## Task
All lines from the one with "Tick the checkbox for layer sig2t" through the last line of the data below should be copied exactly; please add nothing.

## Records supplied
--

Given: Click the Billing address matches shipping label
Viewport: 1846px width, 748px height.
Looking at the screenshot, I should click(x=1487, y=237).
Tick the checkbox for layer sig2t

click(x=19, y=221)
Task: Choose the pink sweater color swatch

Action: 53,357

--

## Answer box
Tick the checkbox for layer sig2t

click(x=19, y=221)
Task: Choose the pink sweater color swatch

Action: 53,357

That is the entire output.